• **DATA**:
::::

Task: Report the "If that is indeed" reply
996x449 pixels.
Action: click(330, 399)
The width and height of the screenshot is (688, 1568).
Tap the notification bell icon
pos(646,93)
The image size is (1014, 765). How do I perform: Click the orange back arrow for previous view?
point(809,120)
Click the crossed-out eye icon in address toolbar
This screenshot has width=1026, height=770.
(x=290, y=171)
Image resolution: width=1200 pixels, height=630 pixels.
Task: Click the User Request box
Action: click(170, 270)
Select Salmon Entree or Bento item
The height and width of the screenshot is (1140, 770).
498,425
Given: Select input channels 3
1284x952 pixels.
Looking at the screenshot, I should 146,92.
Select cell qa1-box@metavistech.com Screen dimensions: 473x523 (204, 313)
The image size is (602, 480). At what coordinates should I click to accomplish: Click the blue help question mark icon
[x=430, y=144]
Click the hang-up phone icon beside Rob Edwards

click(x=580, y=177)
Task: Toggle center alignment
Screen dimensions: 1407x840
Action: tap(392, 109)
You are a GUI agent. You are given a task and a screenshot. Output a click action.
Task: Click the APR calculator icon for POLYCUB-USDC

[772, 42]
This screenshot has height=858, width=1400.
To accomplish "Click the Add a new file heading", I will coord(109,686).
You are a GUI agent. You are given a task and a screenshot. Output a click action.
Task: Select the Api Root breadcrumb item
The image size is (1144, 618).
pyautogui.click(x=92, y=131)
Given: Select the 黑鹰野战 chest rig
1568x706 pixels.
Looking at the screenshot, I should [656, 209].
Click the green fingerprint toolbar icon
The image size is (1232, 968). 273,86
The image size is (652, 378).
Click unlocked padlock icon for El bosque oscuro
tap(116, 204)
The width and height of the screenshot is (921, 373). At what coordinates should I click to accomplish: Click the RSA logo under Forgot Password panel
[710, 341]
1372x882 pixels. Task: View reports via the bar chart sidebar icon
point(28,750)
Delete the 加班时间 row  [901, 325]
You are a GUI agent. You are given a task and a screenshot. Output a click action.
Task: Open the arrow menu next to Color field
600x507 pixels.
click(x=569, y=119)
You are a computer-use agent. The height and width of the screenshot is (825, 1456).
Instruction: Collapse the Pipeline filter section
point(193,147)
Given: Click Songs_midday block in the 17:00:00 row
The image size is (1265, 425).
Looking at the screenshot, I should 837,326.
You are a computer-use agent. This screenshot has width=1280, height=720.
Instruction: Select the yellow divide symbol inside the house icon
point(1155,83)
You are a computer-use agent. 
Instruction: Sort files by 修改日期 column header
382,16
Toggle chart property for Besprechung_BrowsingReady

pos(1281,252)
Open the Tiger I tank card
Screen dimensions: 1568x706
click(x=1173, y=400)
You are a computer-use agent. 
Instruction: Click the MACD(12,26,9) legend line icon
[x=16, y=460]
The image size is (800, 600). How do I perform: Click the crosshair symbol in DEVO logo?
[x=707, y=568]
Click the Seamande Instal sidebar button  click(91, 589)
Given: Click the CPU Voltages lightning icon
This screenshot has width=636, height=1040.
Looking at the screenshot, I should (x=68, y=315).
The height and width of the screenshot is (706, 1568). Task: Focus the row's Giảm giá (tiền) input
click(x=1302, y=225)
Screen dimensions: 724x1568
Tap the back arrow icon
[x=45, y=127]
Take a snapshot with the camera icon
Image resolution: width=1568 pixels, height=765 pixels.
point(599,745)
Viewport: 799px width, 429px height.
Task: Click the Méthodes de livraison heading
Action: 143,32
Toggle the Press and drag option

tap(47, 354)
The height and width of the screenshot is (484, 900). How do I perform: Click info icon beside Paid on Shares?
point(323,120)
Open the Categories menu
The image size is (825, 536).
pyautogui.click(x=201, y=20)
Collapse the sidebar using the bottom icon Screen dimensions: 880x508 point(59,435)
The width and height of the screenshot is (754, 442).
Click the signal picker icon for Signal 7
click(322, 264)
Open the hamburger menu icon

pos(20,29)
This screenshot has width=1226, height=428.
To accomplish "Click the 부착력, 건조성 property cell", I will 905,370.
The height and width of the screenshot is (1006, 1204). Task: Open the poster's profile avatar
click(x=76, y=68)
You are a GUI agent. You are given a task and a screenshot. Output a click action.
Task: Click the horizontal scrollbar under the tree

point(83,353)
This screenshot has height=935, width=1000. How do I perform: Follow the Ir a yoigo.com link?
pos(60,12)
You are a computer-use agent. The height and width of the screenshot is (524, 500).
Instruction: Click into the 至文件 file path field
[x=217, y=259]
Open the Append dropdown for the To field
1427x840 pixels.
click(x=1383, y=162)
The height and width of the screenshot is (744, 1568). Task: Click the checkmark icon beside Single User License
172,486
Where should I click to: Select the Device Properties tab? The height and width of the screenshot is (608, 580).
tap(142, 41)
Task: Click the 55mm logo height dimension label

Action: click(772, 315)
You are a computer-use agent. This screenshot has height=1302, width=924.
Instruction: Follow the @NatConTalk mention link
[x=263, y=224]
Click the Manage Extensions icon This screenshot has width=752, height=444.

::::

• **WHAT TO WORK ON**:
Return every entry exactly.

• **SOLUTION BELOW**:
Task: Report the "If that is indeed" reply
996x449 pixels.
Action: click(330, 399)
The width and height of the screenshot is (688, 1568).
Tap the notification bell icon
pos(646,93)
The image size is (1014, 765). How do I perform: Click the orange back arrow for previous view?
point(809,120)
Click the crossed-out eye icon in address toolbar
This screenshot has width=1026, height=770.
(x=290, y=171)
Image resolution: width=1200 pixels, height=630 pixels.
Task: Click the User Request box
Action: click(170, 270)
Select Salmon Entree or Bento item
The height and width of the screenshot is (1140, 770).
498,425
Given: Select input channels 3
1284x952 pixels.
Looking at the screenshot, I should 146,92.
Select cell qa1-box@metavistech.com Screen dimensions: 473x523 (204, 313)
The image size is (602, 480). At what coordinates should I click to accomplish: Click the blue help question mark icon
[x=430, y=144]
Click the hang-up phone icon beside Rob Edwards

click(x=580, y=177)
Task: Toggle center alignment
Screen dimensions: 1407x840
Action: tap(392, 109)
You are a GUI agent. You are given a task and a screenshot. Output a click action.
Task: Click the APR calculator icon for POLYCUB-USDC

[772, 42]
This screenshot has height=858, width=1400.
To accomplish "Click the Add a new file heading", I will coord(109,686).
You are a GUI agent. You are given a task and a screenshot. Output a click action.
Task: Select the Api Root breadcrumb item
The image size is (1144, 618).
pyautogui.click(x=92, y=131)
Given: Select the 黑鹰野战 chest rig
1568x706 pixels.
Looking at the screenshot, I should [656, 209].
Click the green fingerprint toolbar icon
The image size is (1232, 968). 273,86
The image size is (652, 378).
Click unlocked padlock icon for El bosque oscuro
tap(116, 204)
The width and height of the screenshot is (921, 373). At what coordinates should I click to accomplish: Click the RSA logo under Forgot Password panel
[710, 341]
1372x882 pixels. Task: View reports via the bar chart sidebar icon
point(28,750)
Delete the 加班时间 row  [901, 325]
You are a GUI agent. You are given a task and a screenshot. Output a click action.
Task: Open the arrow menu next to Color field
600x507 pixels.
click(x=569, y=119)
You are a computer-use agent. The height and width of the screenshot is (825, 1456).
Instruction: Collapse the Pipeline filter section
point(193,147)
Given: Click Songs_midday block in the 17:00:00 row
The image size is (1265, 425).
Looking at the screenshot, I should 837,326.
You are a computer-use agent. This screenshot has width=1280, height=720.
Instruction: Select the yellow divide symbol inside the house icon
point(1155,83)
You are a computer-use agent. 
Instruction: Sort files by 修改日期 column header
382,16
Toggle chart property for Besprechung_BrowsingReady

pos(1281,252)
Open the Tiger I tank card
Screen dimensions: 1568x706
click(x=1173, y=400)
You are a computer-use agent. 
Instruction: Click the MACD(12,26,9) legend line icon
[x=16, y=460]
The image size is (800, 600). How do I perform: Click the crosshair symbol in DEVO logo?
[x=707, y=568]
Click the Seamande Instal sidebar button  click(91, 589)
Given: Click the CPU Voltages lightning icon
This screenshot has width=636, height=1040.
Looking at the screenshot, I should (x=68, y=315).
The height and width of the screenshot is (706, 1568). Task: Focus the row's Giảm giá (tiền) input
click(x=1302, y=225)
Screen dimensions: 724x1568
Tap the back arrow icon
[x=45, y=127]
Take a snapshot with the camera icon
Image resolution: width=1568 pixels, height=765 pixels.
point(599,745)
Viewport: 799px width, 429px height.
Task: Click the Méthodes de livraison heading
Action: 143,32
Toggle the Press and drag option

tap(47, 354)
The height and width of the screenshot is (484, 900). How do I perform: Click info icon beside Paid on Shares?
point(323,120)
Open the Categories menu
The image size is (825, 536).
pyautogui.click(x=201, y=20)
Collapse the sidebar using the bottom icon Screen dimensions: 880x508 point(59,435)
The width and height of the screenshot is (754, 442).
Click the signal picker icon for Signal 7
click(322, 264)
Open the hamburger menu icon

pos(20,29)
This screenshot has width=1226, height=428.
To accomplish "Click the 부착력, 건조성 property cell", I will 905,370.
The height and width of the screenshot is (1006, 1204). Task: Open the poster's profile avatar
click(x=76, y=68)
You are a GUI agent. You are given a task and a screenshot. Output a click action.
Task: Click the horizontal scrollbar under the tree

point(83,353)
This screenshot has height=935, width=1000. How do I perform: Follow the Ir a yoigo.com link?
pos(60,12)
You are a computer-use agent. The height and width of the screenshot is (524, 500).
Instruction: Click into the 至文件 file path field
[x=217, y=259]
Open the Append dropdown for the To field
1427x840 pixels.
click(x=1383, y=162)
The height and width of the screenshot is (744, 1568). Task: Click the checkmark icon beside Single User License
172,486
Where should I click to: Select the Device Properties tab? The height and width of the screenshot is (608, 580).
tap(142, 41)
Task: Click the 55mm logo height dimension label

Action: click(772, 315)
You are a computer-use agent. This screenshot has height=1302, width=924.
Instruction: Follow the @NatConTalk mention link
[x=263, y=224]
Click the Manage Extensions icon This screenshot has width=752, height=444.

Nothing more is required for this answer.